- [Task details]
Each of the entries below needs to be given again exactly.

- [Provided material]
== Segment start ==

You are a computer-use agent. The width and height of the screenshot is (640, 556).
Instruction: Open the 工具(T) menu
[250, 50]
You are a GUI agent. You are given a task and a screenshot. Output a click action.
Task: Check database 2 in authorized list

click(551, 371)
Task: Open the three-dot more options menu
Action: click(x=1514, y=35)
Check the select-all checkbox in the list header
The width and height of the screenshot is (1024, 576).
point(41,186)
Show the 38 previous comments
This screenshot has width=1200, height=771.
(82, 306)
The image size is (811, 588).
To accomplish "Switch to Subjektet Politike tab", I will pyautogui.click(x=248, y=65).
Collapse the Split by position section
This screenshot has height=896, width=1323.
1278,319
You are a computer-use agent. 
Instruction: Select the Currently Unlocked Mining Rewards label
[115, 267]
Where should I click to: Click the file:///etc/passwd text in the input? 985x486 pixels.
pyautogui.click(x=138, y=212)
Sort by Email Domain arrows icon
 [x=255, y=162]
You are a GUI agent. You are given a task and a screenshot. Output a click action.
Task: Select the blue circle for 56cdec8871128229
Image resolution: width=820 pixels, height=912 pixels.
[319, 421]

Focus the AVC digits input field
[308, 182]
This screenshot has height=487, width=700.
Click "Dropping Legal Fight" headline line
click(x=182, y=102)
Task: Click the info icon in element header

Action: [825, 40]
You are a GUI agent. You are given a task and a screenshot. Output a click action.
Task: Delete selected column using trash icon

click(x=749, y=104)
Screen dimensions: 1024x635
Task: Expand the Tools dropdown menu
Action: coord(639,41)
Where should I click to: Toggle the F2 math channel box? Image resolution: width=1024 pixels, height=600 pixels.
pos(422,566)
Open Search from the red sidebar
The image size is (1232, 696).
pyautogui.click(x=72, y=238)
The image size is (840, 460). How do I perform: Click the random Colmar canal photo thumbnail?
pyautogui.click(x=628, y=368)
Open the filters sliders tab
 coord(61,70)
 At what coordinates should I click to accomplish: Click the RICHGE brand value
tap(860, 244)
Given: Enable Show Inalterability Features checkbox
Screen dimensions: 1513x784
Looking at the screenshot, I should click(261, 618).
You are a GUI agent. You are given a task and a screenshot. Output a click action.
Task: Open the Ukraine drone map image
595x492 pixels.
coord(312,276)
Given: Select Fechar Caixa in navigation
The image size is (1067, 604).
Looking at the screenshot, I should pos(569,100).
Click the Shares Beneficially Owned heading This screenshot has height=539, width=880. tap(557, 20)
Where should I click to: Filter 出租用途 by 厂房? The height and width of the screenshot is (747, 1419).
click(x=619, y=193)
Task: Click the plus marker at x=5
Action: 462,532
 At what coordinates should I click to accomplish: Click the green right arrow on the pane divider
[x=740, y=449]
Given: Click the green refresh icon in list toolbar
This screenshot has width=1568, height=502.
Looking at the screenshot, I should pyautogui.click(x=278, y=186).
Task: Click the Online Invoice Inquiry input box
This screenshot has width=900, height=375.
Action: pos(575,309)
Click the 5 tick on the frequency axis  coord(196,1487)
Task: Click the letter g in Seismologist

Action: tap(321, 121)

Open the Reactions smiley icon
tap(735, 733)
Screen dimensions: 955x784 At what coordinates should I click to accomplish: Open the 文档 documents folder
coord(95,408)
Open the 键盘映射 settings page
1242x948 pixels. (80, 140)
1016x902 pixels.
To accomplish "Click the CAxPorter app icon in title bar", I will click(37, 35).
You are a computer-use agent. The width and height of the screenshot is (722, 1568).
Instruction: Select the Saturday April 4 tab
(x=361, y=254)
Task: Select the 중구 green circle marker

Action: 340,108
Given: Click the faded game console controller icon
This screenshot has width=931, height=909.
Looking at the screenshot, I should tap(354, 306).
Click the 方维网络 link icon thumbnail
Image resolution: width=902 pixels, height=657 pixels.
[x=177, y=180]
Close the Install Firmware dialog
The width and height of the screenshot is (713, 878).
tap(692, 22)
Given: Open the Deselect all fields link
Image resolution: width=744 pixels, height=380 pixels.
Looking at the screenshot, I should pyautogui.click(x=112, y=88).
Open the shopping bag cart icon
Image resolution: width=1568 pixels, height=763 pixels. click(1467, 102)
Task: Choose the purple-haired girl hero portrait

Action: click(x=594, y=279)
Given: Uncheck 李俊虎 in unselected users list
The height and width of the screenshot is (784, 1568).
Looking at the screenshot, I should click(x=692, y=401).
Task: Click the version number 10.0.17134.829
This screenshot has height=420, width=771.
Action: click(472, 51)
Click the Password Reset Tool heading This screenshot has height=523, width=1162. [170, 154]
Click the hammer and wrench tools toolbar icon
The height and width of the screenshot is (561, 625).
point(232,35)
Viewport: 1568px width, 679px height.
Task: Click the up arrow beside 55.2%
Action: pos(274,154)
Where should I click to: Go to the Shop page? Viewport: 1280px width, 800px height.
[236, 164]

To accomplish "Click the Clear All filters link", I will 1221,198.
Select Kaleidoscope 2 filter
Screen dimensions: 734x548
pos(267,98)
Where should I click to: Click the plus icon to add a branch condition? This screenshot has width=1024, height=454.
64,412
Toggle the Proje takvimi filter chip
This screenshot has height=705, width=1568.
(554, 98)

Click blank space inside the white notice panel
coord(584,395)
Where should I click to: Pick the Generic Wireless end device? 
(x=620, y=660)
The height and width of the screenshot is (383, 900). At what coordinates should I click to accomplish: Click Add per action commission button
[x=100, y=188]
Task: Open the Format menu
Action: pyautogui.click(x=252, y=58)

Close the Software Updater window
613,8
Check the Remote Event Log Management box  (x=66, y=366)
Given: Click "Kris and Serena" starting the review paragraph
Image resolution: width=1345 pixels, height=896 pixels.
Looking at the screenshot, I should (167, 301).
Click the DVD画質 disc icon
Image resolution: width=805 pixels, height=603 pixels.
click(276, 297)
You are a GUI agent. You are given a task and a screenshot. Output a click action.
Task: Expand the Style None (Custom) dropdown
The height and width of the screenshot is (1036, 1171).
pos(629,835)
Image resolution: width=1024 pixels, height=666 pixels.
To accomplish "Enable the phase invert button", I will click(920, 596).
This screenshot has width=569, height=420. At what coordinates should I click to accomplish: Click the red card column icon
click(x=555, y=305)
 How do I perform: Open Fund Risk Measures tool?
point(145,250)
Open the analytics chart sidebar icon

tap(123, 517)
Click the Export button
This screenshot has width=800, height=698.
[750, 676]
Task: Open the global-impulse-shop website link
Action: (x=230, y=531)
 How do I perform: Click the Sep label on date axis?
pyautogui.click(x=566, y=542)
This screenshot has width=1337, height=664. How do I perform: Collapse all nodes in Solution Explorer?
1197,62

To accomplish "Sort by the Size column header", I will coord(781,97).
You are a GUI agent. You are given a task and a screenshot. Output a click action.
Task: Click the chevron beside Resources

== Segment end ==

- [Task result]
You are a computer-use agent. The width and height of the screenshot is (640, 556).
Instruction: Open the 工具(T) menu
[250, 50]
You are a GUI agent. You are given a task and a screenshot. Output a click action.
Task: Check database 2 in authorized list

click(551, 371)
Task: Open the three-dot more options menu
Action: click(x=1514, y=35)
Check the select-all checkbox in the list header
The width and height of the screenshot is (1024, 576).
point(41,186)
Show the 38 previous comments
This screenshot has width=1200, height=771.
(82, 306)
The image size is (811, 588).
To accomplish "Switch to Subjektet Politike tab", I will pyautogui.click(x=248, y=65).
Collapse the Split by position section
This screenshot has height=896, width=1323.
1278,319
You are a computer-use agent. 
Instruction: Select the Currently Unlocked Mining Rewards label
[115, 267]
Where should I click to: Click the file:///etc/passwd text in the input? 985x486 pixels.
pyautogui.click(x=138, y=212)
Sort by Email Domain arrows icon
 [x=255, y=162]
You are a GUI agent. You are given a task and a screenshot. Output a click action.
Task: Select the blue circle for 56cdec8871128229
Image resolution: width=820 pixels, height=912 pixels.
[319, 421]

Focus the AVC digits input field
[308, 182]
This screenshot has height=487, width=700.
Click "Dropping Legal Fight" headline line
click(x=182, y=102)
Task: Click the info icon in element header

Action: [825, 40]
You are a GUI agent. You are given a task and a screenshot. Output a click action.
Task: Delete selected column using trash icon

click(x=749, y=104)
Screen dimensions: 1024x635
Task: Expand the Tools dropdown menu
Action: coord(639,41)
Where should I click to: Toggle the F2 math channel box? Image resolution: width=1024 pixels, height=600 pixels.
pos(422,566)
Open Search from the red sidebar
The image size is (1232, 696).
pyautogui.click(x=72, y=238)
The image size is (840, 460). How do I perform: Click the random Colmar canal photo thumbnail?
pyautogui.click(x=628, y=368)
Open the filters sliders tab
 coord(61,70)
 At what coordinates should I click to accomplish: Click the RICHGE brand value
tap(860, 244)
Given: Enable Show Inalterability Features checkbox
Screen dimensions: 1513x784
Looking at the screenshot, I should click(261, 618).
You are a GUI agent. You are given a task and a screenshot. Output a click action.
Task: Open the Ukraine drone map image
595x492 pixels.
coord(312,276)
Given: Select Fechar Caixa in navigation
The image size is (1067, 604).
Looking at the screenshot, I should pos(569,100).
Click the Shares Beneficially Owned heading This screenshot has height=539, width=880. tap(557, 20)
Where should I click to: Filter 出租用途 by 厂房? The height and width of the screenshot is (747, 1419).
click(x=619, y=193)
Task: Click the plus marker at x=5
Action: 462,532
 At what coordinates should I click to accomplish: Click the green right arrow on the pane divider
[x=740, y=449]
Given: Click the green refresh icon in list toolbar
This screenshot has width=1568, height=502.
Looking at the screenshot, I should pyautogui.click(x=278, y=186).
Task: Click the Online Invoice Inquiry input box
This screenshot has width=900, height=375.
Action: pos(575,309)
Click the 5 tick on the frequency axis  coord(196,1487)
Task: Click the letter g in Seismologist

Action: tap(321, 121)

Open the Reactions smiley icon
tap(735, 733)
Screen dimensions: 955x784 At what coordinates should I click to accomplish: Open the 文档 documents folder
coord(95,408)
Open the 键盘映射 settings page
1242x948 pixels. (80, 140)
1016x902 pixels.
To accomplish "Click the CAxPorter app icon in title bar", I will click(37, 35).
You are a computer-use agent. The width and height of the screenshot is (722, 1568).
Instruction: Select the Saturday April 4 tab
(x=361, y=254)
Task: Select the 중구 green circle marker

Action: 340,108
Given: Click the faded game console controller icon
This screenshot has width=931, height=909.
Looking at the screenshot, I should tap(354, 306).
Click the 方维网络 link icon thumbnail
Image resolution: width=902 pixels, height=657 pixels.
[x=177, y=180]
Close the Install Firmware dialog
The width and height of the screenshot is (713, 878).
tap(692, 22)
Given: Open the Deselect all fields link
Image resolution: width=744 pixels, height=380 pixels.
Looking at the screenshot, I should pyautogui.click(x=112, y=88).
Open the shopping bag cart icon
Image resolution: width=1568 pixels, height=763 pixels. click(1467, 102)
Task: Choose the purple-haired girl hero portrait

Action: click(x=594, y=279)
Given: Uncheck 李俊虎 in unselected users list
The height and width of the screenshot is (784, 1568).
Looking at the screenshot, I should click(x=692, y=401).
Task: Click the version number 10.0.17134.829
This screenshot has height=420, width=771.
Action: click(472, 51)
Click the Password Reset Tool heading This screenshot has height=523, width=1162. [170, 154]
Click the hammer and wrench tools toolbar icon
The height and width of the screenshot is (561, 625).
point(232,35)
Viewport: 1568px width, 679px height.
Task: Click the up arrow beside 55.2%
Action: pos(274,154)
Where should I click to: Go to the Shop page? Viewport: 1280px width, 800px height.
[236, 164]

To accomplish "Click the Clear All filters link", I will 1221,198.
Select Kaleidoscope 2 filter
Screen dimensions: 734x548
pos(267,98)
Where should I click to: Click the plus icon to add a branch condition? This screenshot has width=1024, height=454.
64,412
Toggle the Proje takvimi filter chip
This screenshot has height=705, width=1568.
(554, 98)

Click blank space inside the white notice panel
coord(584,395)
Where should I click to: Pick the Generic Wireless end device? 
(x=620, y=660)
The height and width of the screenshot is (383, 900). At what coordinates should I click to accomplish: Click Add per action commission button
[x=100, y=188]
Task: Open the Format menu
Action: pyautogui.click(x=252, y=58)

Close the Software Updater window
613,8
Check the Remote Event Log Management box  (x=66, y=366)
Given: Click "Kris and Serena" starting the review paragraph
Image resolution: width=1345 pixels, height=896 pixels.
Looking at the screenshot, I should (167, 301).
Click the DVD画質 disc icon
Image resolution: width=805 pixels, height=603 pixels.
click(276, 297)
You are a GUI agent. You are given a task and a screenshot. Output a click action.
Task: Expand the Style None (Custom) dropdown
The height and width of the screenshot is (1036, 1171).
pos(629,835)
Image resolution: width=1024 pixels, height=666 pixels.
To accomplish "Enable the phase invert button", I will click(920, 596).
This screenshot has width=569, height=420. At what coordinates should I click to accomplish: Click the red card column icon
click(x=555, y=305)
 How do I perform: Open Fund Risk Measures tool?
point(145,250)
Open the analytics chart sidebar icon

tap(123, 517)
Click the Export button
This screenshot has width=800, height=698.
[750, 676]
Task: Open the global-impulse-shop website link
Action: (x=230, y=531)
 How do I perform: Click the Sep label on date axis?
pyautogui.click(x=566, y=542)
This screenshot has width=1337, height=664. How do I perform: Collapse all nodes in Solution Explorer?
1197,62

To accomplish "Sort by the Size column header", I will coord(781,97).
You are a GUI agent. You are given a task and a screenshot. Output a click action.
Task: Click the chevron beside Resources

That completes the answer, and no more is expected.